When deploying applications through Microsoft Intune, one of the key challenges is ensuring that apps get detected as installed after a successful installation – or worse, that failed installations don’t go unnoticed..
That’s where detection rules come in. These rules check whether an application is already present on a device.
Setting up detection rules in Intune might seem a little overwhelming at first, but don’t worry—we’ll walk you through it step by step.
In this guide, we’ll break down how detection rules work, walk you through setting them up in Intune, and show you how PacKit makes the process even easier.
What Are Detection Rules and How Do They Work?
In Microsoft Intune, detection rules are used to verify the presence of a Win32 application on a device. These rules ensure that the application installation process is triggered only if the application is not already installed. Additionally, they help confirm whether the installation was successful.
How to Set Up Detection Rules in Intune?
When configuring detection rules in Intune, you need to specify how the presence of the application will be detected.
Go to the Detection rules pane -> Rules format. There, you can choose between the following rule formats:
You can choose between:
- Manually configure detection rules
- Use a custom detection script
Manually Configure Detection Rules
If you choose to manually configure detection rules, you can select one or more of the following rule types:
- MSI
- File
- Registry
1. MSI – Detect Based on MSI Product Code
This rule verifies the application using the MSI Product Code. It can only be added once.
- MSI Product Code – Defines a valid MSI product code for the application.
- MSI Product Version Check – Verifies the MSI product version in addition to the MSI product code.
For MSI packages, using the MSI Rule Type is recommended.
2. File – Detect Based on File or Folder
This rule verifies the presence of a specific file or folder.
- Path – Defines the full path of the folder containing the file or folder to detect.
- File or Folder – Specifies the file or folder to detect
- Detection Method – Defines the type of detection method used to detect the presence of the app:
- File or folder exists
- Date modified
- Date Created
- String (version)
- Size in MB
- Associated with a 32-bit app on 64-bit clients – Expands path environment variables in 32-bit context on 64-bit clients.
3. Registry – Detect Based on Registry Key Path or Value
This rule verifies the presence of an application using the Windows registry.
- Key Path – Defines the full path of the registry key that contains the value to detect
- Value Name – Specifies the name of the registry value to detect.

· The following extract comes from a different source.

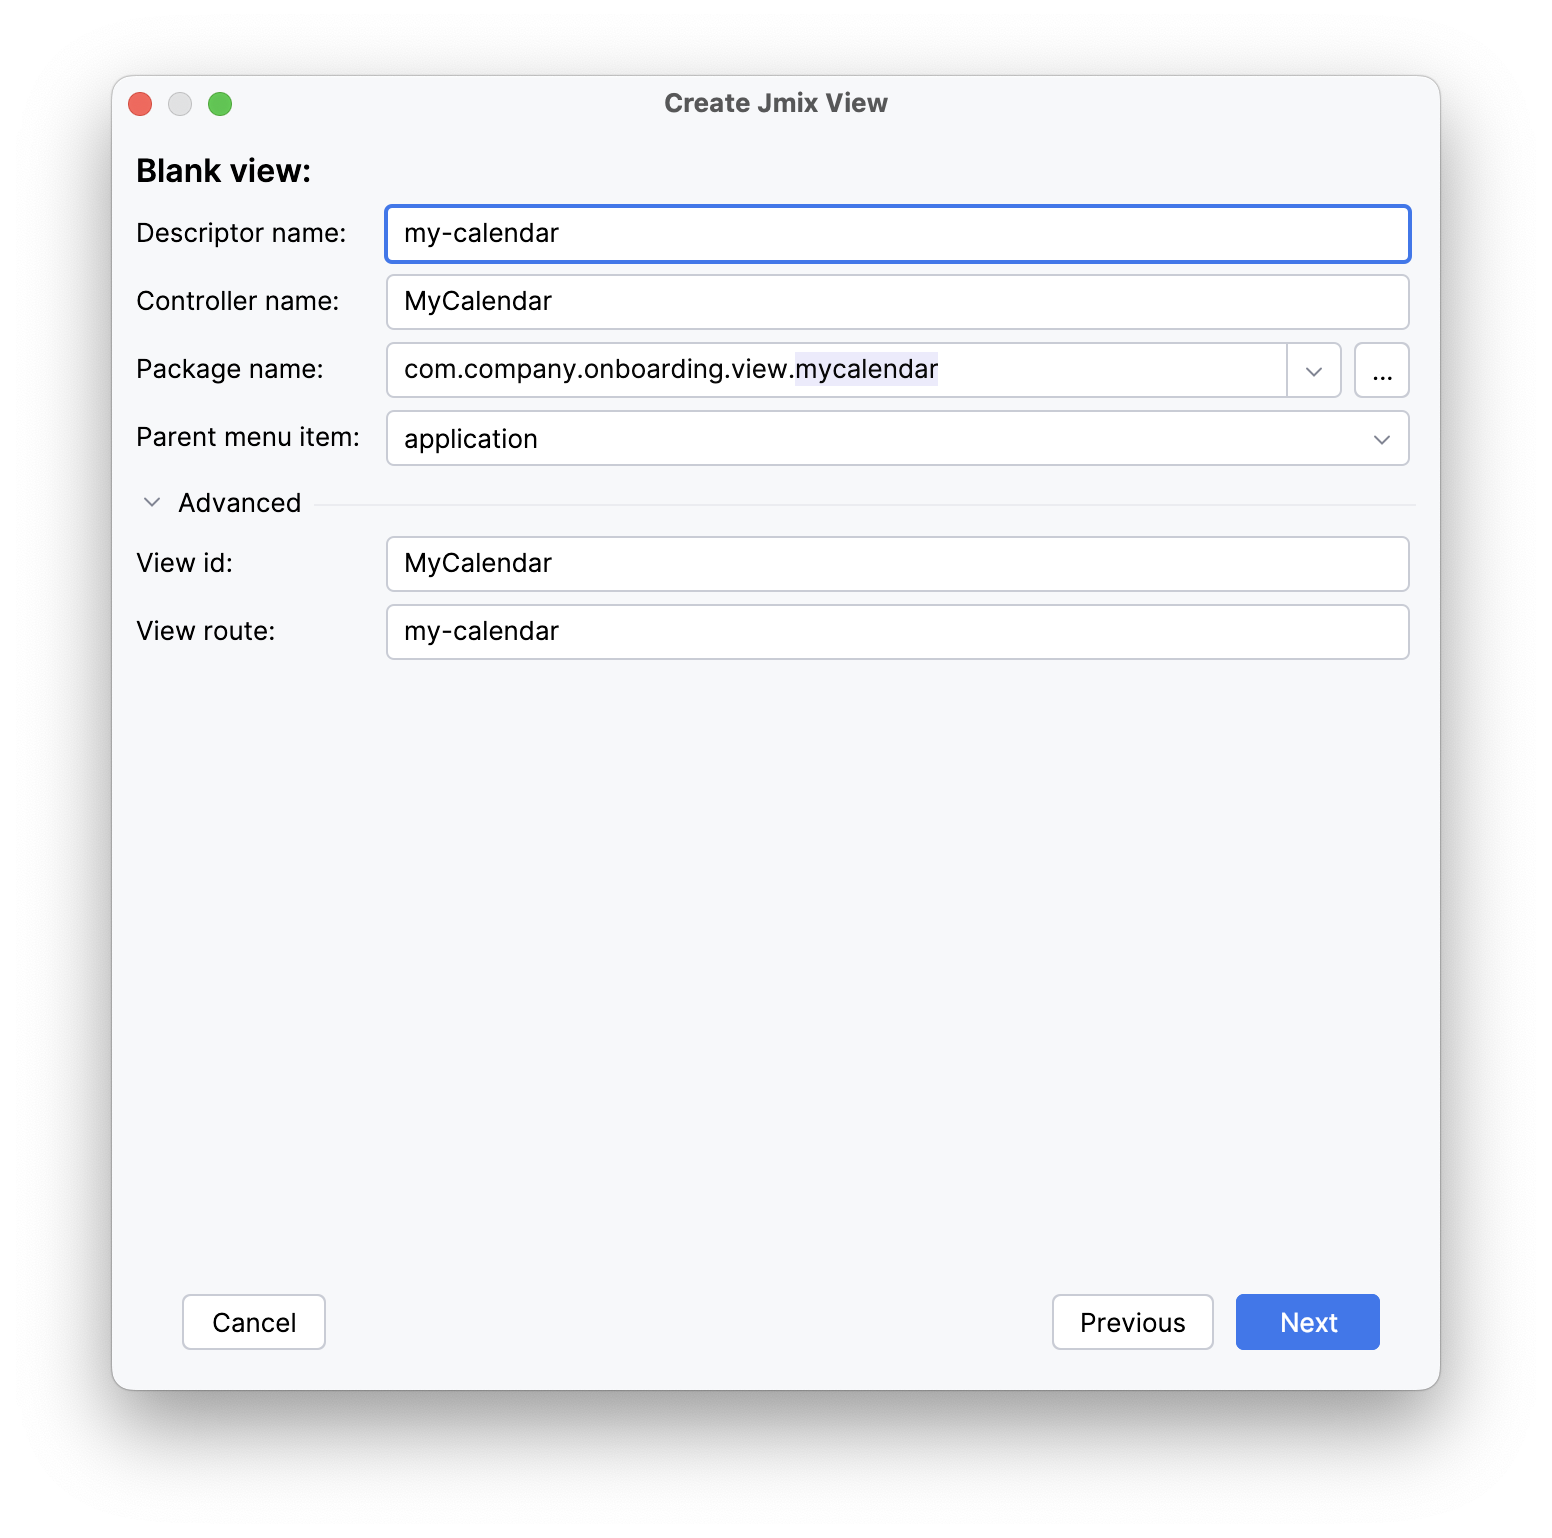Focus the View id field

coord(897,563)
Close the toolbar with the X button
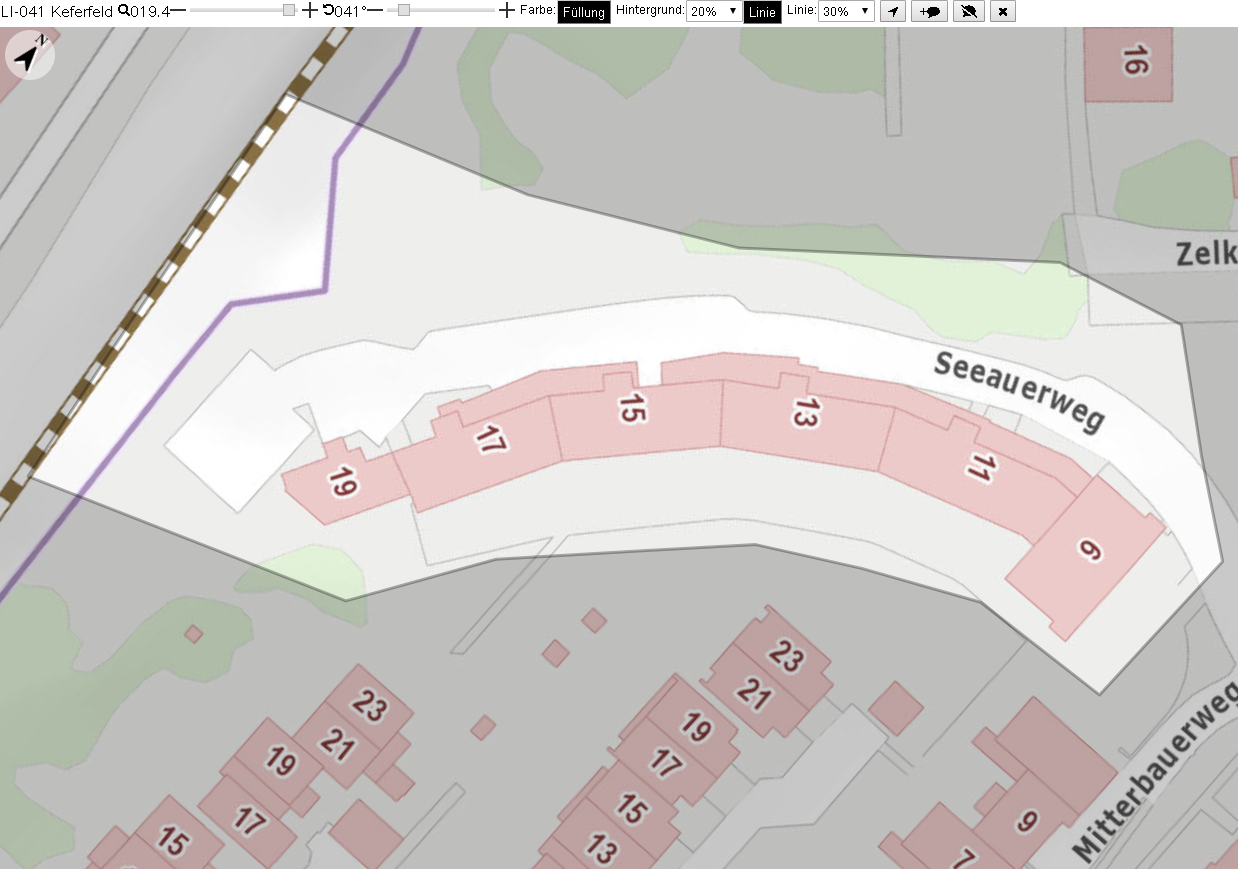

- Detection Method – Determines the type of the detection method used to detect the presence of the app:
- Key exists
- Key does not exist
- String comparison
- Version comparison
- Integer comparison
- Associated with a 32-bit app on 64-bit clients – Searches the 32-bit registry on 64-bit clients.
Use a Custom Detection Script
If you choose the custom detection script option, you can specify a PowerShell script to detect the presence of the application. The application will be considered detected if the script:
- Returns an exit code of 0.
- Writes a string value to STDOUT.
For more details on adding and configuring App Detection Rule in Intune, you can check out Add and assign Win32 apps to Microsoft Intune | Microsoft Learn
Setting an App Detection Rule Using PacKit
To set up a Detection Rule in PacKit, follow these steps:
- Navigate to the Package Information pane.
- Locate the Detection Method section.
- Select the most appropriate Detection Rule for your application.
The available options and setup processes in PacKit are similar to those in Intune.
If you choose MSI Rule Type (and your package is in MSI format), the Product Code field is automatically pre-populated with the MSI’s Product Code.
PacKit streamlines application packaging and deployment by automating detection rule configuration and integrating seamlessly with Intune.Try it today!
Conclusion
Configuring an App Detection Rule in PacKit is straightforward and user-friendly. Once set up, the Detection Rule within PacKit will be used when uploading the package to Intune, ensuring a seamless integration.
FAQ
What is the purpose of an App Detection Rule in Intune?
An App Detection Rule ensures that a Win32 application is only installed if it is not already present on the device. It also helps verify whether the installation was successful.
Which detection rule should I use for an MSI package?
For MSI packages, it is recommended to use the MSI Rule Type, as it directly verifies the MSI Product Code and version.
Can I use multiple detection rules for the same application?
Yes, you can combine different detection methods (MSI, File, Registry) for more accurate detection. However, only one MSI rule can be added per application.
How does a custom detection script work?
A custom detection script uses PowerShell to check for the application’s presence. The script must return an exit code of 0 and write a string value to STDOUT for the application to be detected.
Does PacKit support all the detection methods available in Intune?
Yes, PacKit supports the same detection methods as Intune, allowing seamless configuration and integration.